**PROVIDED PASSAGE**
Gmail.com Or Googlemail.com
Is it gmail.com or googlemail.com? The answer to this question depends on the country that you are living in and when you have registered a Google Mail account.
Most users who signed up for a Gmail account got the email address in the format [email protected] which you see most often around the web. Users living in Germany or the United Kingdom however got [email protected] addresses instead by default unless they registered an account before June 2005 or October 2005 as they were allowed to keep the gmail.com address in this case.
Why two email addresses? Legal disputes in those two jurisdictions forced Google to change the default email address from gmail.com to googlemail.com with the rule that an already registered gmail.com username would not allow the registration of the googlemail.com username and vice verse.
It is also interesting to note that the two Google mail domains are interchangeable. Mails sent to [email protected] will reach [email protected] users and vice verse.

**DIRECTIVE**
In the Gmail domain text, condense the paragraph beginning "Why two email addresses?" into one shorter sentence that keeps its main facts.

**SOURCE MATERIAL**
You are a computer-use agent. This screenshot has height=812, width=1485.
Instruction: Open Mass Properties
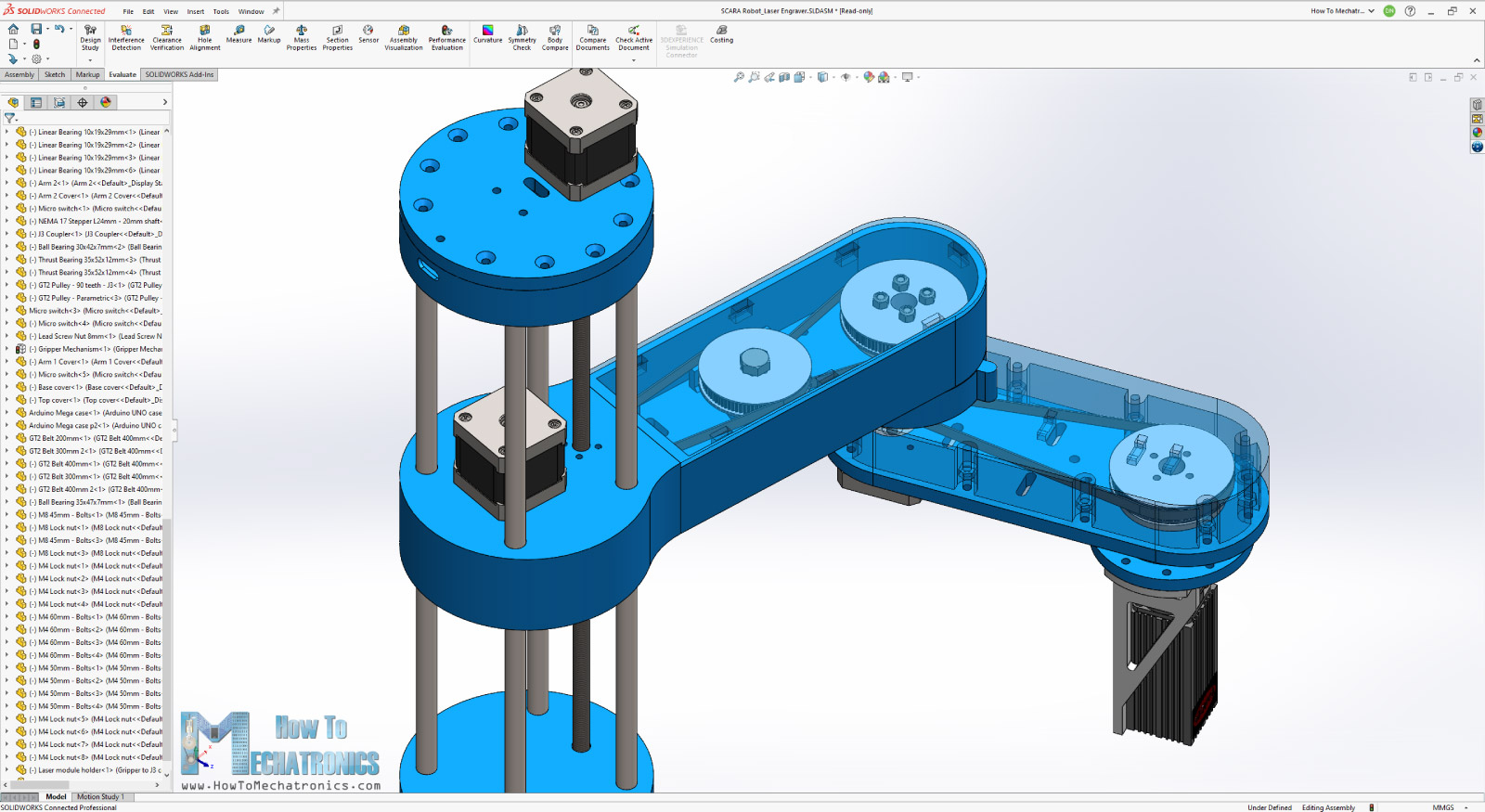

**WORKED SOLUTION**
Legal disputes in Germany and the United Kingdom forced Google to switch the default address there from gmail.com to googlemail.com, and a username registered on one domain cannot be registered on the other.